The platform alternately provides driving voltage by controlling the time sequence of the two groups of piezoelectric driving units, when only one group of piezoelectric driving units works, the piezoelectric stacks in the group are electrified, the piezoelectric stacks slowly extend, and the flexible hinge mechanisms in the group are driven to do parasitic inertial motion to push the rotor to rotate; when the group of piezoelectric stacks lose electricity, the piezoelectric stacks in the other group of piezoelectric driving units are slowly extended by electricity, and the flexible hinge mechanisms in the other group are driven to do parasitic inertial motion to push the rotor to continuously rotate. In the process, when the piezoelectric stack retracts to the initial position after losing power, the flexible hinge mechanism also returns to the initial state, and the rotor keeps the angle after rotating still under the inertia effect. The alternate driving mode can eliminate the backspacing phenomenon of the rotor in the motion period, greatly increase the output load and improve the output performance.

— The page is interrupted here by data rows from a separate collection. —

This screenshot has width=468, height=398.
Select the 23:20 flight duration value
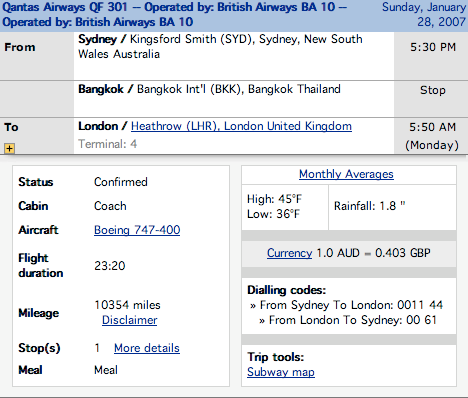tap(110, 266)
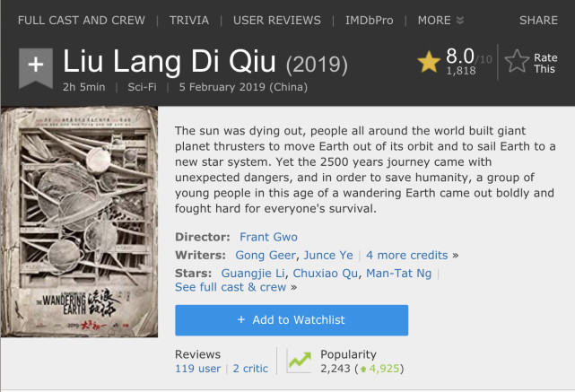Screen dimensions: 575x392
Task: View the 2 critic reviews
Action: coord(250,369)
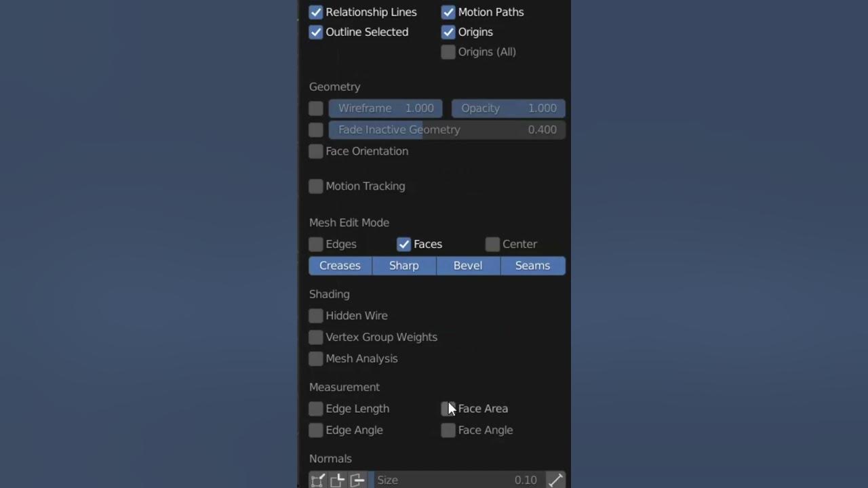Click the Fade Inactive Geometry slider
Screen dimensions: 868x488
click(x=447, y=129)
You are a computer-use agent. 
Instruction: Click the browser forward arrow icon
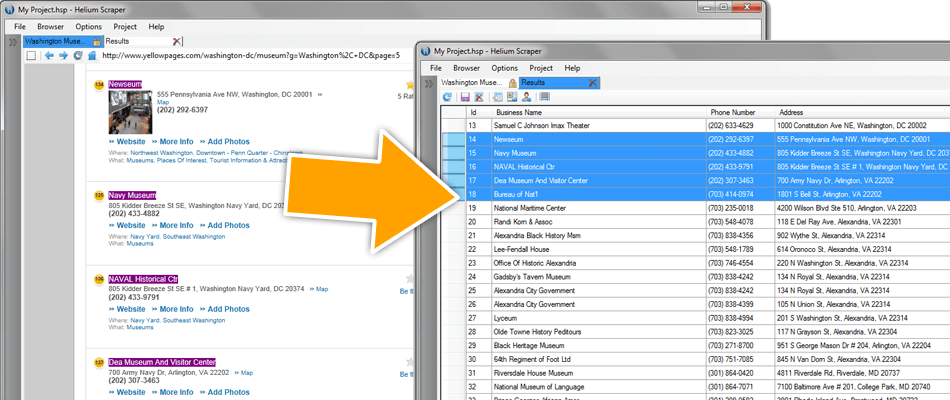(63, 55)
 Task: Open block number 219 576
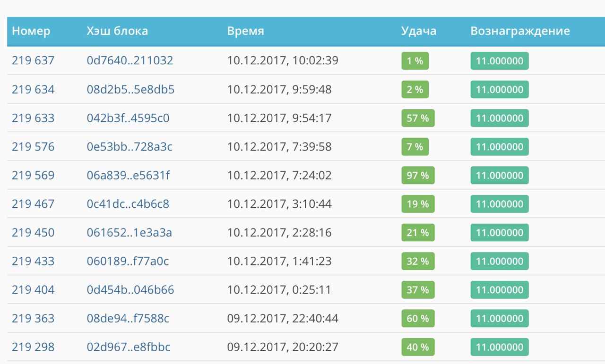33,147
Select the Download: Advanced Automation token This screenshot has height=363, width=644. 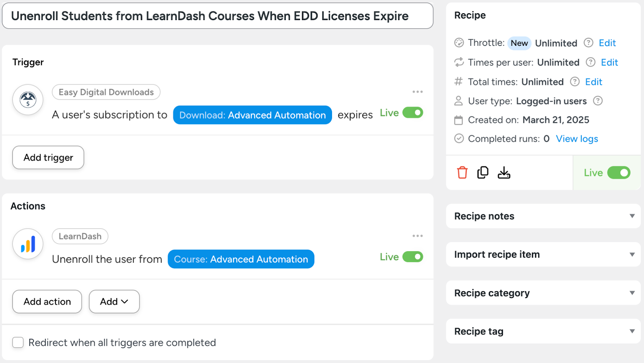(x=252, y=115)
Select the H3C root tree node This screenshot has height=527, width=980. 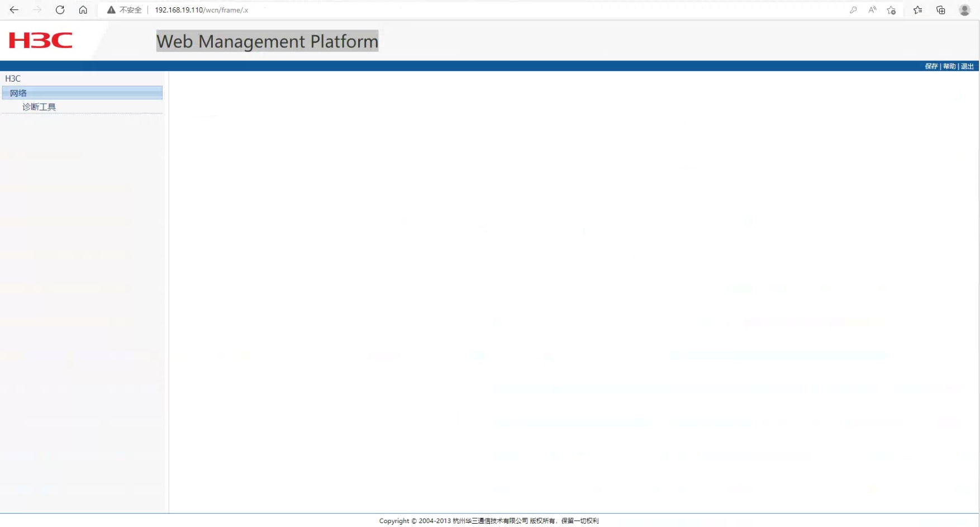13,79
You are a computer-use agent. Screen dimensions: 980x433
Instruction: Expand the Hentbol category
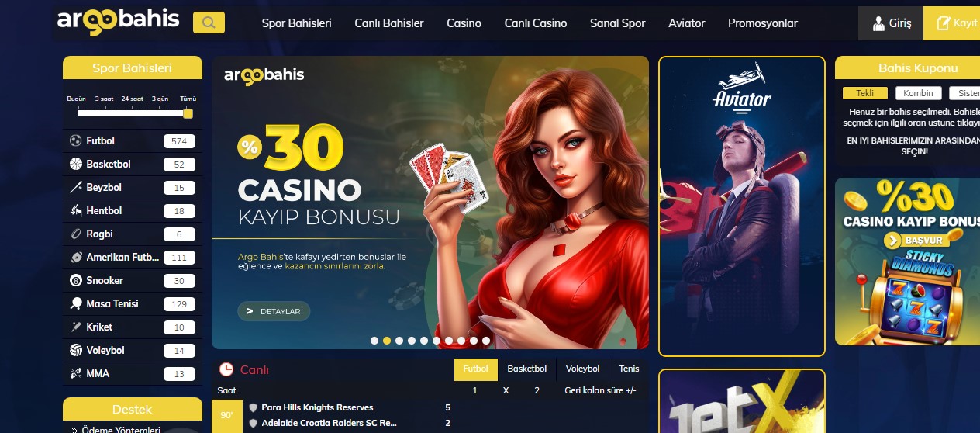[133, 211]
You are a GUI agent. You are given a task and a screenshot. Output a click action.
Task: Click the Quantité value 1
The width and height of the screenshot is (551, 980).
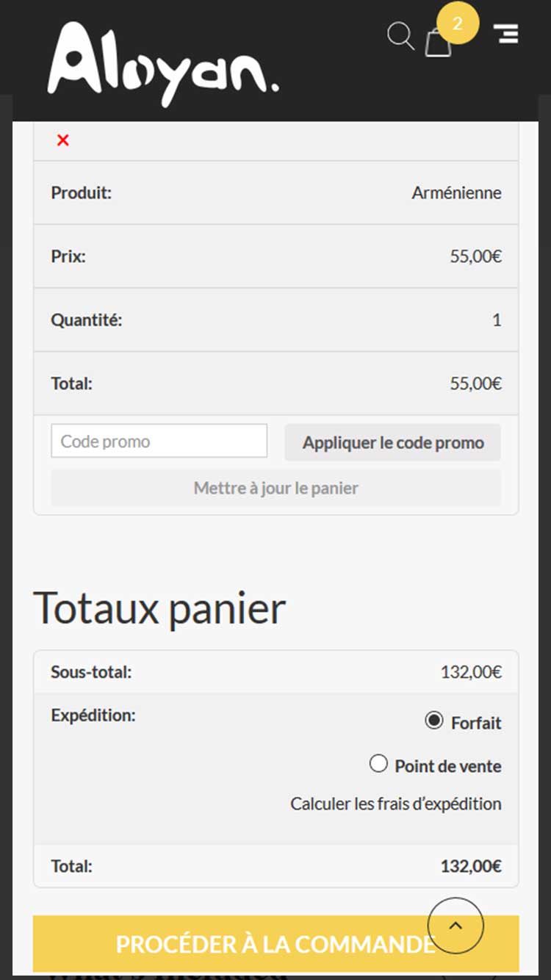[x=497, y=320]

The thin-wall flexible hinge mechanism is arranged on the base through a screw; the piezoelectric stack can be pre-tightened through a pre-tightening wedge block; the pretightening nut can adjust the initial pretightening force between the thin-wall flexible hinge mechanism and the rotor;

the piezoelectric stack adopts a piezoelectric ceramic stack PZT with a shape controllable surface, and piezoelectric signals adopt a piezoelectric signal time sequence in a sawtooth wave or triangular wave form to control the piezoelectric stack, so that the piezoelectric stack slowly extends according to the time sequence to push the flexible hinge mechanism to alternately do parasitic inertia motion, thereby realizing the rotation motion of the rotor.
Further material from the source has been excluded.